Avant son engagement à Lausanne, Philippe Renaud a travaillé au centre de recherche IBM à Rüschlikon et au CSEM à Neuchâtel. Cet homme de 60 ans se décrit lui-même comme un découvreur. Il est fasciné par les limites de ce qui est techniquement faisable. «Je suis extrêmement curieux. Dès que les choses fonctionnent, elles ne m’intéressent plus», sourit-il.

Le Neuchâtelois ne revendique aucune stratégie dans la gestion des spin-off. Selon son analyse, la concurrence mondiale est de plus en plus intense, tandis que les entreprises pensent sur une base trimestrielle.
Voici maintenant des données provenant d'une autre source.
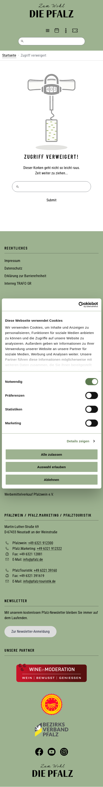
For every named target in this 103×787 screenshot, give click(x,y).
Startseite (9, 55)
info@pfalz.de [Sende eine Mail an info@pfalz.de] (33, 559)
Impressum (12, 261)
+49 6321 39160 (45, 570)
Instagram (64, 752)
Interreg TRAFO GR (17, 283)
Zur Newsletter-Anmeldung (30, 631)
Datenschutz (13, 268)
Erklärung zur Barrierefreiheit (25, 276)
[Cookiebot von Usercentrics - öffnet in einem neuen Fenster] (78, 305)
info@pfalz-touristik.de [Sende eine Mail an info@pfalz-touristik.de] (39, 581)
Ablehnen (51, 479)
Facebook (39, 752)
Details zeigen (78, 441)
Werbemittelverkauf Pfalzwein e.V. (29, 494)
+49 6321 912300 (40, 543)
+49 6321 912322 (49, 548)
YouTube (52, 752)
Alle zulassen (51, 454)
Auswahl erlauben (51, 467)
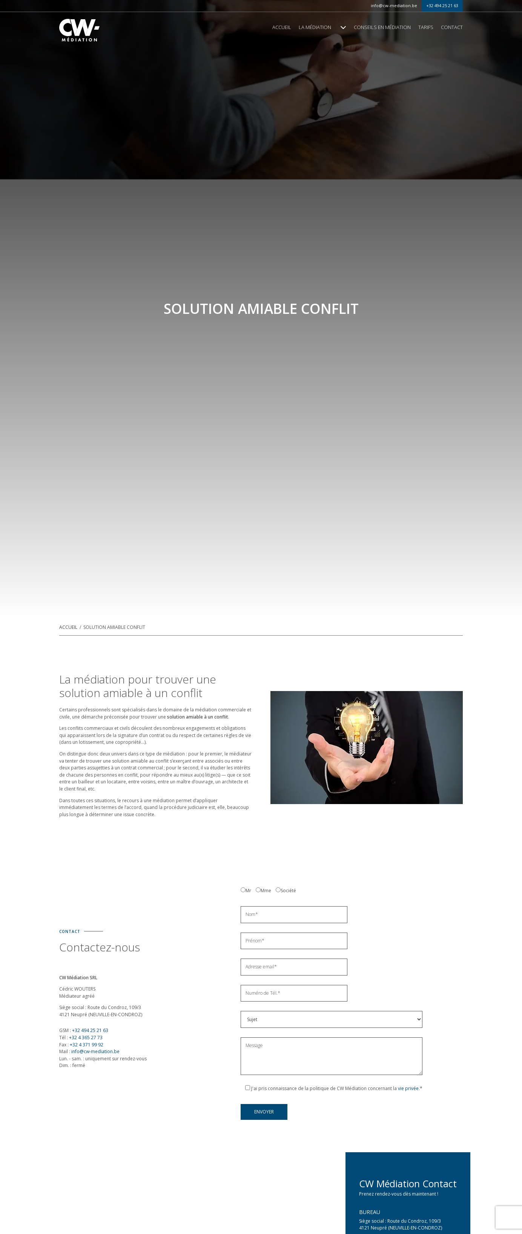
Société (288, 890)
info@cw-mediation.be (394, 5)
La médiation (315, 27)
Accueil (281, 27)
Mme (266, 890)
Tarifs (425, 27)
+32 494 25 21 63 (442, 5)
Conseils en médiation (382, 27)
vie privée (408, 1088)
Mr (248, 890)
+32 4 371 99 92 (86, 1044)
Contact (452, 27)
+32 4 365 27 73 (85, 1037)
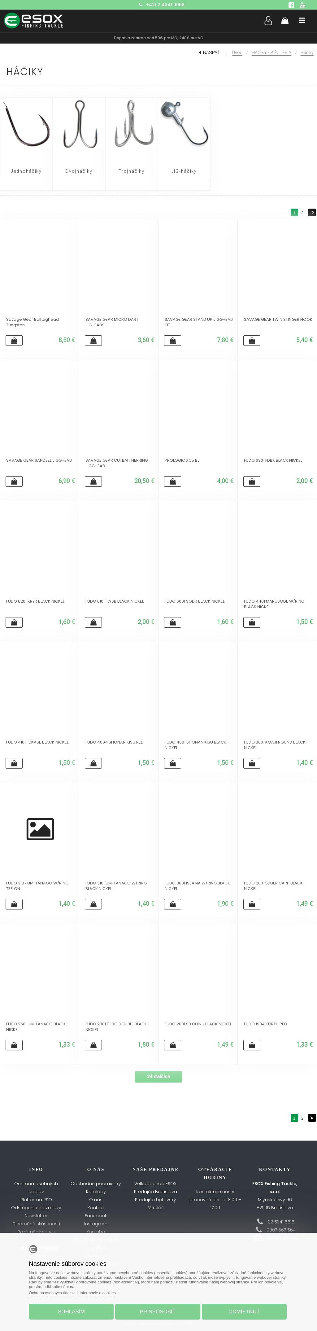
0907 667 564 (281, 1230)
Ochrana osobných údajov (55, 1291)
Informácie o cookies (102, 1291)
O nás (95, 1200)
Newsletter (36, 1216)
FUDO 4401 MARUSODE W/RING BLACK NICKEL (274, 604)
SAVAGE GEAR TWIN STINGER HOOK (278, 319)
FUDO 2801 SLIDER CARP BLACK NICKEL (273, 886)
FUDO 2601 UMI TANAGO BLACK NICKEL (36, 1026)
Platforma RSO (36, 1200)
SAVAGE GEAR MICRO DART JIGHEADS (111, 322)
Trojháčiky (131, 171)
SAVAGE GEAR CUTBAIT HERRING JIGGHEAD (116, 463)
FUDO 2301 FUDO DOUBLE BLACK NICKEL (116, 1026)
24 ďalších (158, 1076)
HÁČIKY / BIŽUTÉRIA (271, 52)
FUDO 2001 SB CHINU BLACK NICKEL (198, 1024)
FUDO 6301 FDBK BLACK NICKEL (273, 460)
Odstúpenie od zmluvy (36, 1208)
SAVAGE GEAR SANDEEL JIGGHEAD (39, 460)
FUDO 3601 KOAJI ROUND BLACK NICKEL (275, 745)
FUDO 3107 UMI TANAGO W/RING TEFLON (37, 886)
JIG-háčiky (184, 171)
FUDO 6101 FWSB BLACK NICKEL (114, 601)
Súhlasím (73, 1310)
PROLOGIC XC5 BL (182, 460)
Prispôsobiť (158, 1310)
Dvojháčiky (79, 171)
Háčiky (307, 52)
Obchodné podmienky (96, 1184)
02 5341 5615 (281, 1222)
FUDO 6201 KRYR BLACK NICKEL (35, 601)
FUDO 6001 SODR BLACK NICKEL (194, 601)
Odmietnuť (242, 1310)
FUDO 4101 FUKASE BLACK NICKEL (37, 742)
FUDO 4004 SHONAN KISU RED (114, 742)
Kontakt (96, 1208)
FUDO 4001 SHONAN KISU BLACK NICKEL (195, 745)
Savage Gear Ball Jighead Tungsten (32, 322)
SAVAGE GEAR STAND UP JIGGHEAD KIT (199, 322)
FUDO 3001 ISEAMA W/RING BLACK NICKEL (197, 886)
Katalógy (96, 1192)
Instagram (95, 1224)
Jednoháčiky (26, 171)
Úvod (237, 52)
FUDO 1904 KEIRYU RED (265, 1024)
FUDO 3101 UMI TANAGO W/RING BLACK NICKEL (116, 886)
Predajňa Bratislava (155, 1192)
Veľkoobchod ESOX (155, 1184)
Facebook (96, 1216)
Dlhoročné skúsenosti (36, 1224)
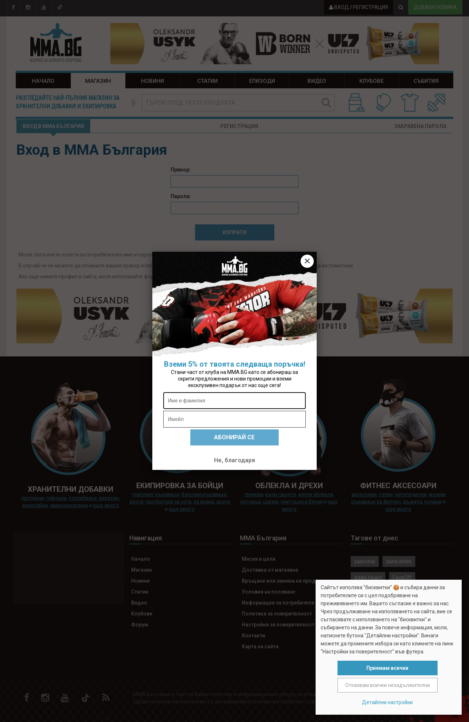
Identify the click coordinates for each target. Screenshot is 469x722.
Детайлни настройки (387, 702)
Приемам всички (387, 668)
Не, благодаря (234, 460)
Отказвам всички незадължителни (387, 685)
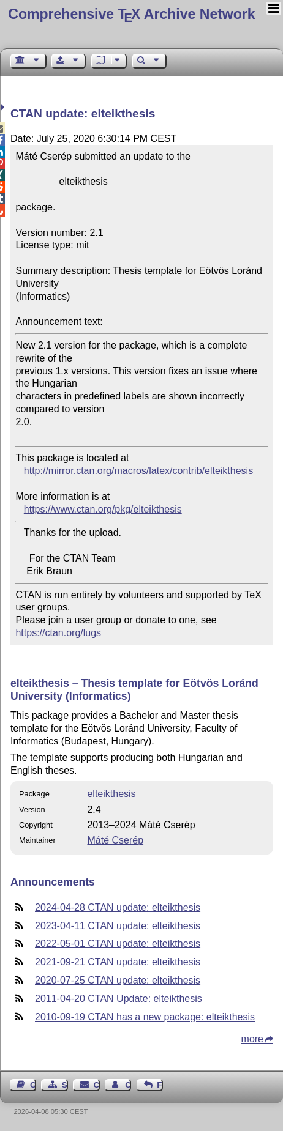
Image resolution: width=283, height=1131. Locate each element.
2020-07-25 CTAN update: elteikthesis (117, 980)
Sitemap (65, 1084)
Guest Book (33, 1084)
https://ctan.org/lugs (58, 633)
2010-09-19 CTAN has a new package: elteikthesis (145, 1017)
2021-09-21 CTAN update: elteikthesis (117, 962)
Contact (97, 1084)
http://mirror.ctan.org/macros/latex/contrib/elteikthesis (138, 470)
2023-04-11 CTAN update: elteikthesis (117, 926)
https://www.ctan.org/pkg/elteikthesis (103, 509)
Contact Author (128, 1084)
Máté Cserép (115, 840)
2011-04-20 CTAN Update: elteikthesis (118, 998)
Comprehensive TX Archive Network (131, 14)
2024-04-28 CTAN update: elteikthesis (117, 907)
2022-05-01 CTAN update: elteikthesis (117, 943)
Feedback (160, 1084)
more (252, 1039)
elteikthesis (111, 793)
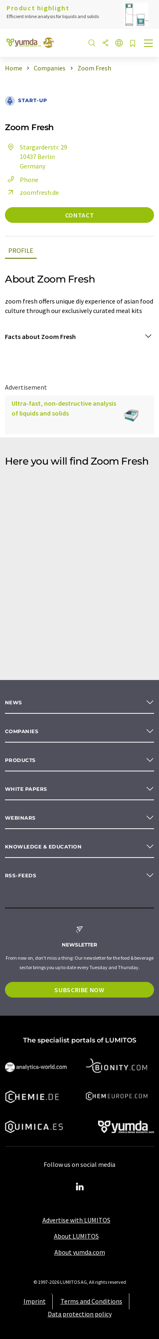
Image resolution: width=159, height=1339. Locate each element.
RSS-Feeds (20, 875)
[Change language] (119, 43)
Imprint (34, 1301)
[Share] (105, 43)
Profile (20, 250)
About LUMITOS (76, 1236)
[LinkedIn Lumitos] (79, 1187)
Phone (21, 179)
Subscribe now (79, 990)
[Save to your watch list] (132, 44)
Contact (79, 215)
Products (20, 760)
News (13, 702)
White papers (26, 789)
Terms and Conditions (91, 1301)
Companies (21, 731)
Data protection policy (80, 1314)
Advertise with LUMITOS (76, 1220)
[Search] (92, 43)
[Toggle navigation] (148, 44)
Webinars (20, 818)
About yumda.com (79, 1252)
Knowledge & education (43, 847)
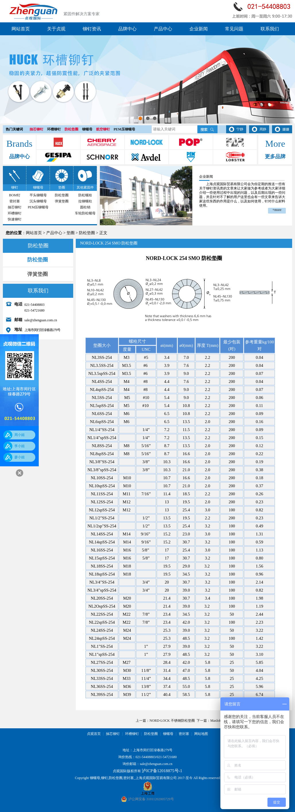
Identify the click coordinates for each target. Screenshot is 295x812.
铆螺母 (87, 129)
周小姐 (19, 435)
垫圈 (61, 187)
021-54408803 (145, 757)
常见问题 (234, 28)
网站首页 (20, 28)
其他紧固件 (85, 187)
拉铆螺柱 (85, 201)
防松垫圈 (71, 129)
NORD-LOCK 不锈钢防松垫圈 (172, 721)
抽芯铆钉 (36, 129)
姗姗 (285, 129)
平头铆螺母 (38, 195)
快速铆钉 (15, 219)
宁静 (239, 129)
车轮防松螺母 (85, 213)
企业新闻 (198, 28)
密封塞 (14, 201)
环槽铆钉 (54, 129)
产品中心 (163, 28)
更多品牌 (275, 156)
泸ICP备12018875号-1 (162, 770)
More (275, 143)
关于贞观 (56, 28)
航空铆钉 (103, 129)
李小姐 (19, 446)
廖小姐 (19, 457)
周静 (262, 129)
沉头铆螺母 (38, 201)
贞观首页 (94, 734)
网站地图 (201, 734)
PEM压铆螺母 (124, 129)
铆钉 (14, 187)
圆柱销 (85, 207)
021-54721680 (167, 757)
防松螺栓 (85, 195)
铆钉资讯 (92, 28)
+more (276, 210)
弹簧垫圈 (62, 201)
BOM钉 (14, 195)
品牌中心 (127, 28)
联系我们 (270, 28)
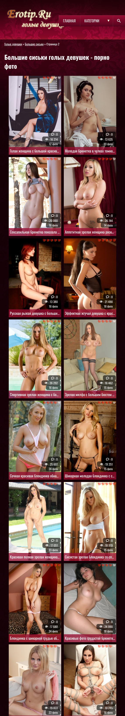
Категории (91, 20)
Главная (69, 20)
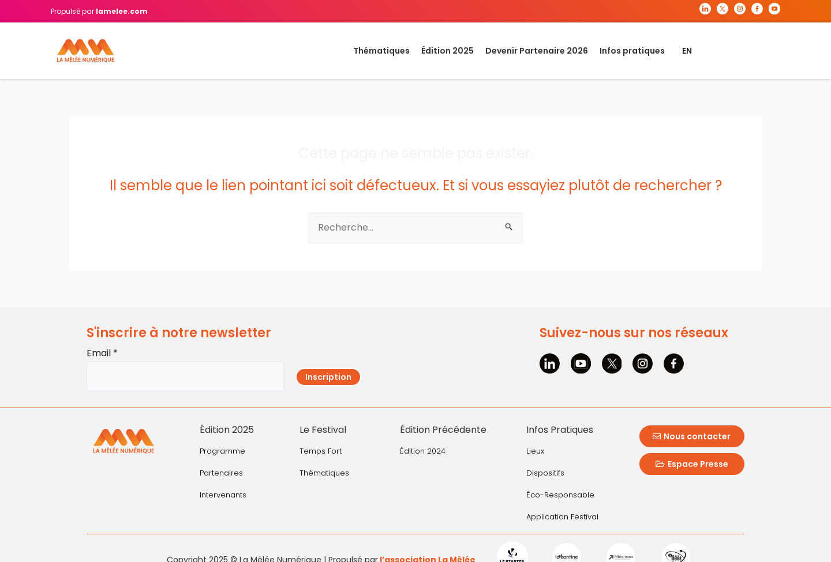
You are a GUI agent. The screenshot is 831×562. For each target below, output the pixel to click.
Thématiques (381, 50)
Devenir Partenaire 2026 (536, 50)
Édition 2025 (447, 50)
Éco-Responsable (560, 494)
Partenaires (221, 472)
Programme (222, 451)
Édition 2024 (423, 451)
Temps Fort (321, 451)
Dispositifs (545, 472)
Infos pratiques (632, 50)
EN (687, 50)
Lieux (535, 451)
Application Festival (562, 516)
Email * (102, 353)
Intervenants (223, 494)
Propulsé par (99, 11)
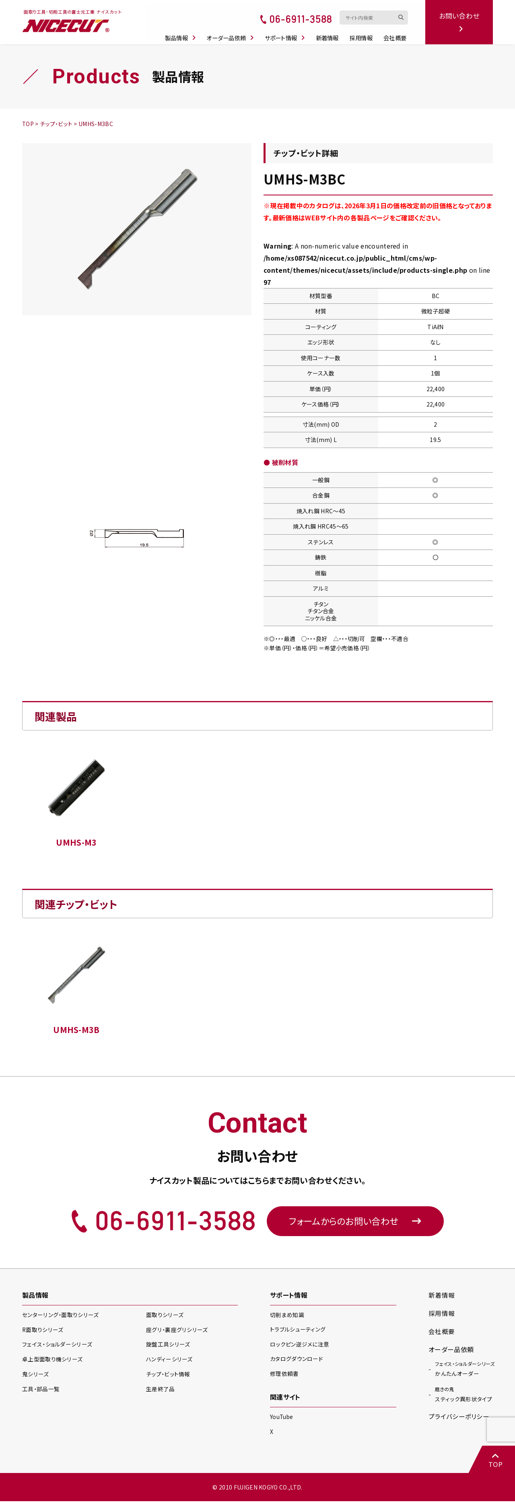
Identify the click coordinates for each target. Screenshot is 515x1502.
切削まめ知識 (287, 1316)
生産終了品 (160, 1390)
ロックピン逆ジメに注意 (300, 1345)
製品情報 (183, 33)
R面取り (43, 1331)
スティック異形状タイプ (463, 1395)
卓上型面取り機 (52, 1360)
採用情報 (363, 33)
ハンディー (169, 1360)
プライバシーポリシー (458, 1418)
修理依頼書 (284, 1374)
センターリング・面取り (60, 1316)
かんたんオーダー (464, 1370)
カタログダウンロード (296, 1360)
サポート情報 (288, 33)
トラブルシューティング (298, 1330)
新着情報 (330, 33)
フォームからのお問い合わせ (355, 1221)
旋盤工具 (168, 1346)
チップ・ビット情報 (168, 1375)
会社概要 (397, 33)
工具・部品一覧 (41, 1390)
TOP (495, 1460)
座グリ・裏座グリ (176, 1331)
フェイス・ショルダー (56, 1346)
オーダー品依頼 (233, 33)
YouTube (282, 1417)
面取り (164, 1316)
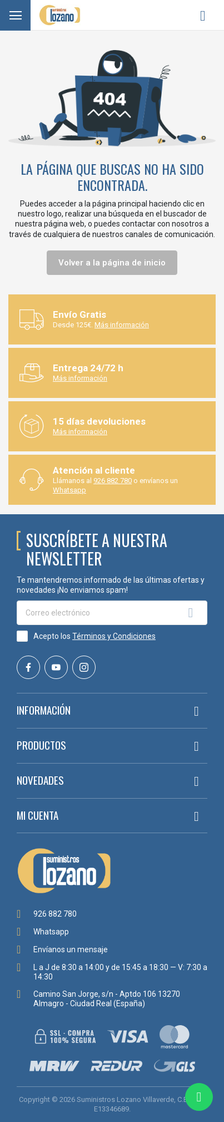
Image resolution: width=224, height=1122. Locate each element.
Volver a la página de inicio (112, 263)
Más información (121, 325)
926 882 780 (112, 480)
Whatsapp (69, 490)
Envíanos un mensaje (70, 949)
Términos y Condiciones (114, 636)
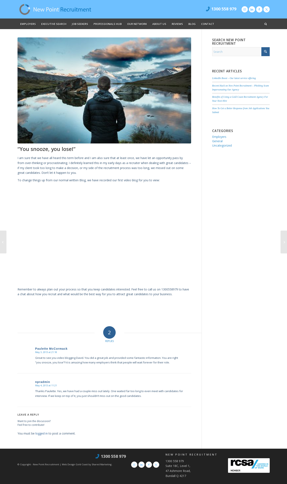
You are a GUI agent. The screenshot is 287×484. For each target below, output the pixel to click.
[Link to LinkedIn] (252, 9)
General (217, 141)
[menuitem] (28, 24)
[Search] (241, 51)
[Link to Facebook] (259, 9)
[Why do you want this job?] (3, 242)
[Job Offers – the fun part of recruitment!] (284, 242)
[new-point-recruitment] (55, 9)
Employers (219, 137)
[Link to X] (266, 9)
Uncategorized (222, 145)
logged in (41, 433)
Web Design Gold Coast (75, 464)
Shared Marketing (102, 464)
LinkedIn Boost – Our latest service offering (234, 78)
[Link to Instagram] (245, 9)
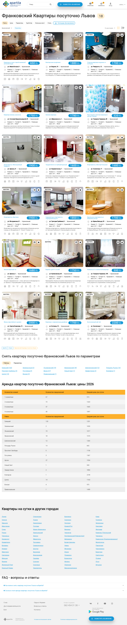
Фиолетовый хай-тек (10, 269)
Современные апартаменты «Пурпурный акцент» (54, 217)
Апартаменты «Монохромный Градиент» (13, 165)
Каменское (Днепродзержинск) (107, 539)
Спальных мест (40, 23)
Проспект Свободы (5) (9, 371)
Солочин (36, 561)
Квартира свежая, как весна (12, 115)
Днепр (4, 517)
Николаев (99, 526)
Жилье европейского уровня (12, 322)
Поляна (98, 558)
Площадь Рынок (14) (113, 368)
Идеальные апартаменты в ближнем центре (95, 217)
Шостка (35, 549)
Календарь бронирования (66, 23)
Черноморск (100, 549)
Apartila (5, 348)
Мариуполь (37, 539)
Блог (5, 610)
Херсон (35, 536)
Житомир (99, 529)
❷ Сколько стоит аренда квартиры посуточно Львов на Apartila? (26, 591)
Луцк (97, 561)
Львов (10, 348)
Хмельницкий (38, 533)
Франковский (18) (70, 368)
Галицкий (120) (7, 368)
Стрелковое (37, 517)
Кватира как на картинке (53, 62)
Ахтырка (99, 565)
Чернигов (67, 533)
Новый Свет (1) (69, 371)
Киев (97, 517)
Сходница (36, 565)
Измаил (4, 549)
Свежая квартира (51, 115)
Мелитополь (100, 542)
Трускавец (36, 542)
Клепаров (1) (110, 371)
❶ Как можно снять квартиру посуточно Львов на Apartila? (24, 585)
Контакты (37, 610)
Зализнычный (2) (28, 368)
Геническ (99, 520)
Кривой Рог (68, 526)
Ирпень (67, 561)
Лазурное (67, 565)
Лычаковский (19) (50, 368)
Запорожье (99, 523)
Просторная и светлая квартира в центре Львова (97, 115)
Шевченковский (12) (92, 368)
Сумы (4, 529)
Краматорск (6, 542)
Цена (11, 23)
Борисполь (68, 558)
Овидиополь (37, 568)
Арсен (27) (47, 371)
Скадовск (67, 520)
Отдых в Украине (39, 602)
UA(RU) (121, 4)
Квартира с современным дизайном (56, 322)
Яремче (4, 561)
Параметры (19, 23)
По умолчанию (109, 28)
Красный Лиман (7, 568)
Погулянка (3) (27, 371)
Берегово (99, 552)
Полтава (36, 526)
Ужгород (67, 523)
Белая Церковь (69, 542)
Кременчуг (5, 539)
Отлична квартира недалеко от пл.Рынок (96, 63)
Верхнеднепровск (70, 568)
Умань (66, 545)
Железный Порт (7, 565)
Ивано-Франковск (39, 529)
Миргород (5, 552)
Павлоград (99, 545)
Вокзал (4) (26, 374)
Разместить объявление (71, 4)
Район (5, 23)
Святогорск (100, 555)
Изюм (66, 552)
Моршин (5, 558)
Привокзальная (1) (50, 374)
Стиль (49, 23)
Les compagnies se retirent donc de la recherche fondamentale à long terme et, en matière d’innovation, elles dépendent de l’acquisition de technologies. Un fonctionnement qui présente des opportunités pour les gens qui ont des idées. «Dans une telle situation, tout chercheur doué présentant un bon projet a des chances de trouver des partenaires, des investisseurs ou des clients.»